As Cliff and Allison took us through the barrel room, we listened to the 2009 Pinot going through secondary fermentation and the Chardonnay bubbling through primary fermentation. Cliff explained the secret behind the success of Anderson Family's excellent wines is patience: "We're not in a hurry."

Cliff and Allison are fortunate to be in a position where they aren't rushing the next vintage out to market. Most of their estate fruit is sold to other well regarded Willamette Valley vintners. When they select fruit for their own label, they're looking to reflect the patience they've shown with their vineyard, as well as with the wine making process. They keep barrels for a long time, and they keep the wine in the barrel as long as they can. "We've been slow and deliberate about our entire process, vintage to vintage and with this entire operation." The Andersons keep everything small and they made 1500 cases of wine in 2009.

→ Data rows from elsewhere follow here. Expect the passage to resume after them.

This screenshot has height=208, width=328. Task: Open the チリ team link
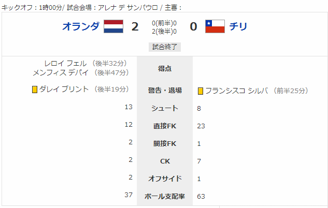[x=238, y=26]
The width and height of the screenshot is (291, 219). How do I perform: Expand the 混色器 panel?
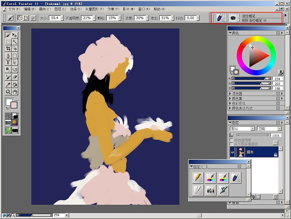(x=230, y=94)
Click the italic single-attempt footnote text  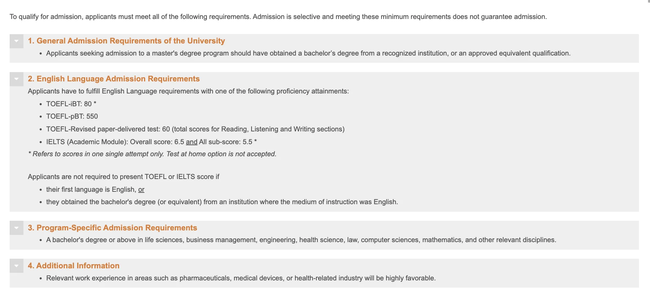pos(152,154)
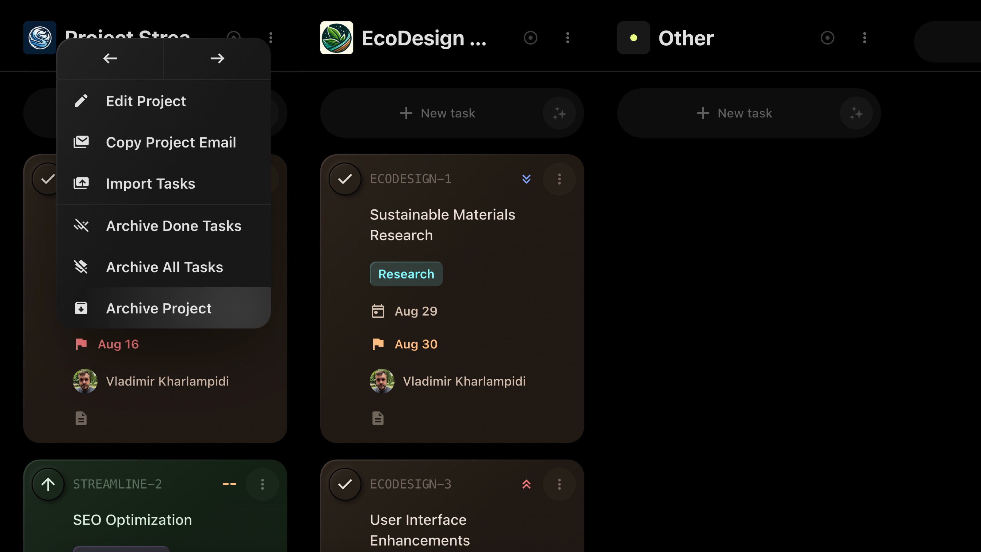The width and height of the screenshot is (981, 552).
Task: Click the focus target icon beside Other
Action: (827, 38)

Anderson Family Vineyards is a reflection of the unique terroir and their incredible dedication to their fruit. They have been painstakingly deliberate about their site, clone selection, and the process that their wine goes through. Not only is a patience a virtue, in this case it makes an excellent Pinot Noir in the Dundee Hills, and hands down one of the best Chardonnays I've ever had.

1 comment:

  1. Cliff Anderson did a vertical tasting of four years of their Chardonnay from 2002/2003/2004/2005 and sold a small number of vertical packs at their Memorial Day open house in 2007. My favorite was the 2003, but they were all good. It was nice to know that the wines hold up well for several years from vintage.
    I think the wines that Boedecker makes from the Anderson fruit are excellent, and it's fun to taste both of the Chardonnays and Pinots (Anderson's and Boedecker's) against each other.